A rare galaxy in the shape of a wagon wheel was captured by the James Webb Space Telescope. The Cartwheel Galaxy’s shape was caused by a high-speed collision between a large spiral galaxy and a smaller galaxy.
The image has helped to reveal new details about star formation, the black hole at the centre of the constellation and how the Cartwheel has changed over billions of years.
It is located 500 million years light years away, with two smaller companion galaxies also seen in the detailed shot.
“The collision most notably affected the galaxy’s shape and structure. The Cartwheel Galaxy sports two rings — a bright inner ring and a surrounding, colourful ring,” Nasa said.
“These two rings expand outwards from the centre of the collision, like ripples in a pond after a stone is tossed into it.

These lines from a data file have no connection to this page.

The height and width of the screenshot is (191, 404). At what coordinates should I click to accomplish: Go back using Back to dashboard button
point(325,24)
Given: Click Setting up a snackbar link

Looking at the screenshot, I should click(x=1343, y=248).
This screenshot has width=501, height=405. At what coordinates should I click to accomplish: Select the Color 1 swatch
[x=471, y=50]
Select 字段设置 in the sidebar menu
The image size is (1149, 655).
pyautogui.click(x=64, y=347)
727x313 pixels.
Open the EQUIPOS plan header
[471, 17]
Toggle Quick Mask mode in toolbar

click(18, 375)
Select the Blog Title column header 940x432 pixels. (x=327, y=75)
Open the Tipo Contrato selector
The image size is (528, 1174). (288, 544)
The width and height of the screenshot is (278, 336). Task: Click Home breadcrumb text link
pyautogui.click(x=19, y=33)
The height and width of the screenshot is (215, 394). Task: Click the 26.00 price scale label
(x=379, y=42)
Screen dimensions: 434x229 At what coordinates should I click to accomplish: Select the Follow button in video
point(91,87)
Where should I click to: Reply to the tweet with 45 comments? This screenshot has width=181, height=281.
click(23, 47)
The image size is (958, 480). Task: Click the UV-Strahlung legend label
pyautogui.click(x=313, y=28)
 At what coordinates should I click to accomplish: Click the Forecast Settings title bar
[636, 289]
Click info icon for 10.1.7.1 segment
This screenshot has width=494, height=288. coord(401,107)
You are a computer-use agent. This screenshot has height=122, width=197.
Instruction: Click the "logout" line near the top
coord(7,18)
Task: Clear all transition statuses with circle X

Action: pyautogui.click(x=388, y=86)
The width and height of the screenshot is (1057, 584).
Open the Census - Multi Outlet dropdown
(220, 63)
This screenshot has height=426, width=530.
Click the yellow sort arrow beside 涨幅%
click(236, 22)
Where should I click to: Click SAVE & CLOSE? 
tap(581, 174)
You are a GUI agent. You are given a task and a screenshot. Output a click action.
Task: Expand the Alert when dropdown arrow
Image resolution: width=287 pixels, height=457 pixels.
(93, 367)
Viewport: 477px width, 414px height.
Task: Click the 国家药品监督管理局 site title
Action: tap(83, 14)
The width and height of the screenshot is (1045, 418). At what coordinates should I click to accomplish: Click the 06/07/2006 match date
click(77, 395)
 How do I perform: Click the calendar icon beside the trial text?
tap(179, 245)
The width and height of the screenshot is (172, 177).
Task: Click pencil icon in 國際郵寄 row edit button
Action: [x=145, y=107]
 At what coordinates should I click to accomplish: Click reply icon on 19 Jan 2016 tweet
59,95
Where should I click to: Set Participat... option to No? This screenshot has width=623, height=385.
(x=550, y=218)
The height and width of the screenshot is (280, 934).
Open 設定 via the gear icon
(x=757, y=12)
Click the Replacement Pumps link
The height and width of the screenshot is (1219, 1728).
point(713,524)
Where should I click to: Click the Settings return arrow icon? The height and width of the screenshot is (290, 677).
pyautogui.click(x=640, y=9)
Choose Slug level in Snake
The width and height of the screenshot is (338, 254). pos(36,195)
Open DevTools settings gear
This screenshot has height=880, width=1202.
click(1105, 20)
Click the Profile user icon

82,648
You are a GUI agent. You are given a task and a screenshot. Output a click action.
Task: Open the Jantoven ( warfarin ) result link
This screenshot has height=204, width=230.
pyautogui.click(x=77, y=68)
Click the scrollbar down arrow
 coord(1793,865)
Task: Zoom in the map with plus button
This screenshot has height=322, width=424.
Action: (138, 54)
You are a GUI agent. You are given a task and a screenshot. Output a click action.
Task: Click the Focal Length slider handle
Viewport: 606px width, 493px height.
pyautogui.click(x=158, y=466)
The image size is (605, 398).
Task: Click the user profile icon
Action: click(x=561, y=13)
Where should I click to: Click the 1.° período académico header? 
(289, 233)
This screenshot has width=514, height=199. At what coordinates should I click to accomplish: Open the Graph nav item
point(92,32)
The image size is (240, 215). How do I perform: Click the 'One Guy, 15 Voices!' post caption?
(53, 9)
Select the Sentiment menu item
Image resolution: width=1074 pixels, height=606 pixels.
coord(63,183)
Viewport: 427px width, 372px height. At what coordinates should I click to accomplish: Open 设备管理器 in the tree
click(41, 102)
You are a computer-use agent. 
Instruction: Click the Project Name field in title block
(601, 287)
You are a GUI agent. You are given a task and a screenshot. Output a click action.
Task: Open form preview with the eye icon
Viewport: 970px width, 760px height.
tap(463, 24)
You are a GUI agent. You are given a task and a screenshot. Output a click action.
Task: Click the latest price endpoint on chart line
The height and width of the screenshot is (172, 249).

“Because of these distinctive features, astronomers call this a ‘ring galaxy’, a structure less common than spiral galaxies like our Milky Way.” Other telescopes, including the Hubble Space Telescope, have taken pictures of the galaxy before.
However, the Webb telescope has captured it in greater detail because of its ability to detect infrared light, radiant energy that is invisible to the human eye but which is felt as heat.
“Webb’s observations underscore that the Cartwheel is in a very transitory stage. The galaxy, which was presumably a normal spiral galaxy like the Milky Way before its collision, will continue to transform,” Nasa said.
“While Webb gives us a snapshot of the current state of the Cartwheel, it also provides insight into what happened to this galaxy in the past and how it will evolve in the future.”
The telescope was launched into space on Christmas Day, 2021, and has been sending back previously unseen views of the universe.
The first image from the telescope was revealed by US President Joe Biden on July 11. It showed the galaxy cluster SMACS 0723 as it was 4.6 billion years ago.
On July 20, it detected the oldest known galaxy in the universe, called Glass-z13, which was formed about 300 million years after the Big Bang 13.8 billion years ago.
This breaks the record set by its predecessor, the Hubble Space Telescope, which spotted GN-z11, a galaxy that was formed 400 million years after the birth of the universe.